With the trust of an innocent who had never been disappointed by her champion, she laid her head against his chest as they waltzed, lost to each other. Oliver finally released the breath he’d been holding. If ever he belonged anywhere in this world, he belonged right there, at that moment, dancing with his wife.

“Do you recognize the orchestra leader?” Greta asked, her voice almost sleepy.

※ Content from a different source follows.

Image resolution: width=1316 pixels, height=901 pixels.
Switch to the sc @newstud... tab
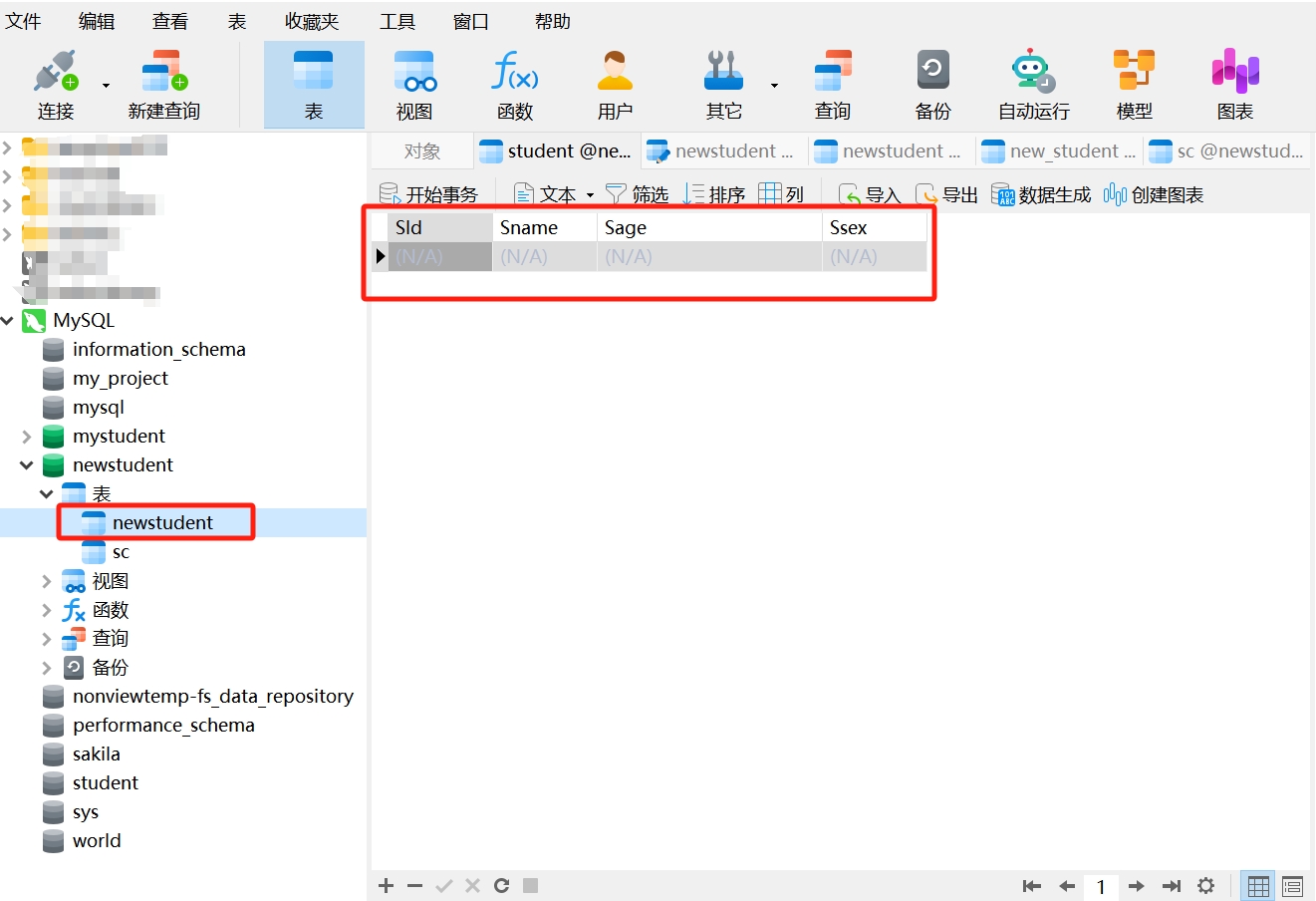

He required two turns before he caught sight of the conductor. Oliver would know that crazed hair anywhere. Arie De Voss. And at his side, as always, with a violin tucked under her chin, was Mathilda.

“They made it out of the city,” he said, more than relieved.

“They had been in Vienna for a concert. Ingrid contacted them and brought them here, just as she did with my cousins.”

As if the mention of her name summoned her to the dance floor, Ingrid tugged Christoph into place. More couples followed. Soon the ballroom was filled with swirling, twirling partners, their steps guided by music.

Oliver touched his forehead to his wife’s, overcome by emotion. It would take time but he would belong. Already he belonged to the people who mattered most. The rest would accept him in time, or they wouldn’t. It mattered little when compared to finally claiming the woman he loved.

“Thank you,” he said. “For this.”

“You’re welcome. Although if I could find a way to save your life a time or two, that might help me draw even.”

“Do not worry on that account,
meine Allerliebste.
You’ve given me this life—a life out of the shadows, one filled with people who care for me. Filled with your love. Greta, for that I’ll always be grateful.”